Selon Chang, cette période de préparation est particulièrement cruciale pour les blockchains institutionnelles ou autorisées, où les mises à jour exigent souvent des protocoles formels de gestion des changements et une coordination inter-organisationnelle. Le délai de divulgation réduit les risques d'exploitation immédiate pendant la période de vulnérabilité « N-day », tout en restant suffisamment court pour maintenir la transparence communautaire.
Les vulnérabilités ont été initialement identifiées lors d'une recherche autonome menée par Certik via sa méthodologie d'attaque « Chain Scan ». Travaillant sur un réseau de test privé avec plusieurs nœuds, sans financement externe de la part de clients, les chercheurs ont introduit des pannes contrôlées dans les interfaces de communication pair-à-pair, HTTP RPC, WebSocket RPC et celles liées au consensus.
Les résultats de la recherche, classés par Certik de mineurs à graves, incluaient des vulnérabilités dans le traitement des annonces de blocs, la mise en mémoire tampon des propositions de consensus pour des hauteurs futures, les limites d'abonnement WebSocket et la création de filtres JSON-RPC. Si elles n'étaient pas corrigées, ces vulnérabilités pourraient permettre à un attaquant d'épuiser la mémoire ou les ressources en threads d'un nœud, compromettant sa disponibilité et le processus de consensus.
Lacunes dans les modèles de test existants des clients
Certik a confidentiellement fourni à l'équipe Besu des ensembles de tests reproductibles prouvant les concepts, permettant aux développeurs d'évaluer et de corriger les vulnérabilités en privé avant la publication.

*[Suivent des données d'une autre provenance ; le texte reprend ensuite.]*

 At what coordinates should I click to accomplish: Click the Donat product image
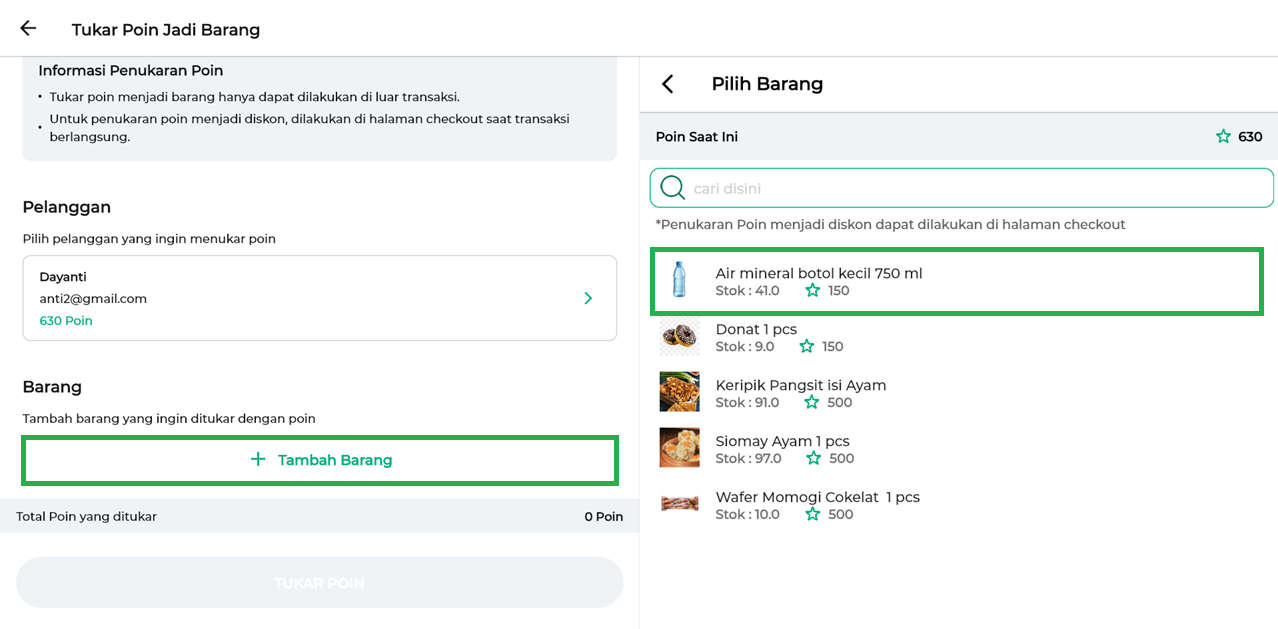679,337
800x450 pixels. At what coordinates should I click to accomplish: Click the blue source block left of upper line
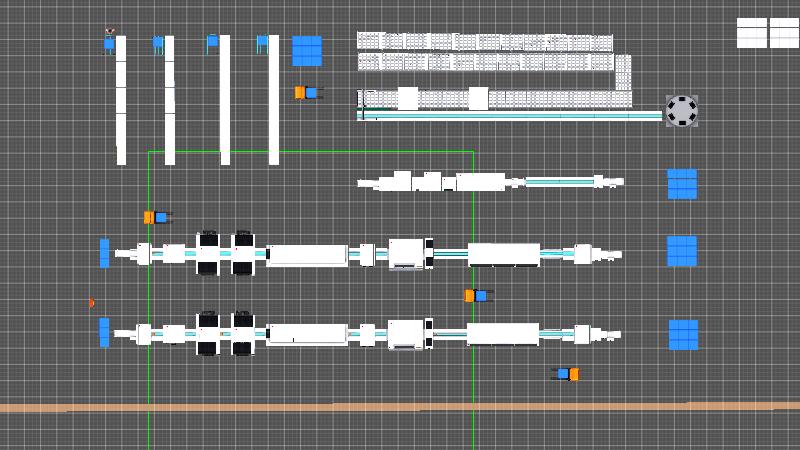[104, 253]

Dans les notes de version 26.7.1, Besu a remercié Certik ainsi que le département de sécurité de l'Ethereum Foundation pour leur divulgation responsable.
Évoquant le paysage plus large de l'infrastructure des blockchains publiques, Chang a informé Bitcoin.com News que la communauté open-source évolue dans un environnement de sécurité hybride.
« L'écosystème évolue clairement vers des tests de sécurité plus formalisés », a déclaré Chang, citant les pratiques existantes comme le fuzzing différentiel, les simulations au niveau réseau, les réseaux privés d'attaque, les programmes de primes aux bugs et les cadres de fuzzing inter-clients devp2p.
Cependant, Chang a averti que la couverture des tests reste inégale à l'échelle de l'industrie.
« Les tests de conformité au protocole et de transition d'état sont souvent à un stade plus avancé que les tests continus d'épuisement des ressources, les conditions de compétition asynchrones, les comportements malveillants des nœuds, les dégradations prolongées des performances, les pannes de nettoyage et les configurations spécifiques au déploiement », a noté Chang. « Ces pannes peuvent initialement produire une sortie protocolaire correcte, tout en permettant à un attaquant à relativement faible coût de provoquer une consommation disproportionnée de mémoire, de threads, d'espace disque ou de ressources réseau ».
Les tests menés par les développeurs ne pouvant pas révéler tous les vecteurs d'attaque potentiels, Chang a souligné que la recherche par des experts tiers continue de jouer un rôle essentiel pour vérifier les hypothèses au-delà du développement de routine.
« Un modèle plus mature est continu et cumulatif : CI et fuzzing menés par les développeurs, tests multi-nœuds d'attaque, recherches indépendantes périodiques, ainsi que des tests de régression continus ou l'ajout d'un scénario d'attaque pour chaque vulnérabilité confirmée », a déclaré Chang, précisant que Certik développe sa plateforme Chain Scan pour soutenir ce modèle.